---------- Exercise inputs ----------

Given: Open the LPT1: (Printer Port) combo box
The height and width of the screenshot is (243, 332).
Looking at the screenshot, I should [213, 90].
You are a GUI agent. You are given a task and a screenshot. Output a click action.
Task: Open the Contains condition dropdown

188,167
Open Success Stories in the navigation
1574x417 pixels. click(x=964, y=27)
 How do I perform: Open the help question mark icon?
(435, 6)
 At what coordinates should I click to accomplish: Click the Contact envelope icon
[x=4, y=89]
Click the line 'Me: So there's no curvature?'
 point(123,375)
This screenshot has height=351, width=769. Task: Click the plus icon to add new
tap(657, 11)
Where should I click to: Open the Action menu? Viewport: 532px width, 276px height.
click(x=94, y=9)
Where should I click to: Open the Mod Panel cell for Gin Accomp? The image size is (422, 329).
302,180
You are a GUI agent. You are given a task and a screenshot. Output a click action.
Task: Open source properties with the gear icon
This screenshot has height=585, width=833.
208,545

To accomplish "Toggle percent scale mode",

----------

## Exercise description
Please return the records above exactly as they are written.

## Solution to the problem
Given: Open the LPT1: (Printer Port) combo box
The height and width of the screenshot is (243, 332).
Looking at the screenshot, I should [213, 90].
You are a GUI agent. You are given a task and a screenshot. Output a click action.
Task: Open the Contains condition dropdown

188,167
Open Success Stories in the navigation
1574x417 pixels. click(x=964, y=27)
 How do I perform: Open the help question mark icon?
(435, 6)
 At what coordinates should I click to accomplish: Click the Contact envelope icon
[x=4, y=89]
Click the line 'Me: So there's no curvature?'
 point(123,375)
This screenshot has height=351, width=769. Task: Click the plus icon to add new
tap(657, 11)
Where should I click to: Open the Action menu? Viewport: 532px width, 276px height.
click(x=94, y=9)
Where should I click to: Open the Mod Panel cell for Gin Accomp? The image size is (422, 329).
302,180
You are a GUI agent. You are given a task and a screenshot. Output a click action.
Task: Open source properties with the gear icon
This screenshot has height=585, width=833.
208,545

To accomplish "Toggle percent scale mode",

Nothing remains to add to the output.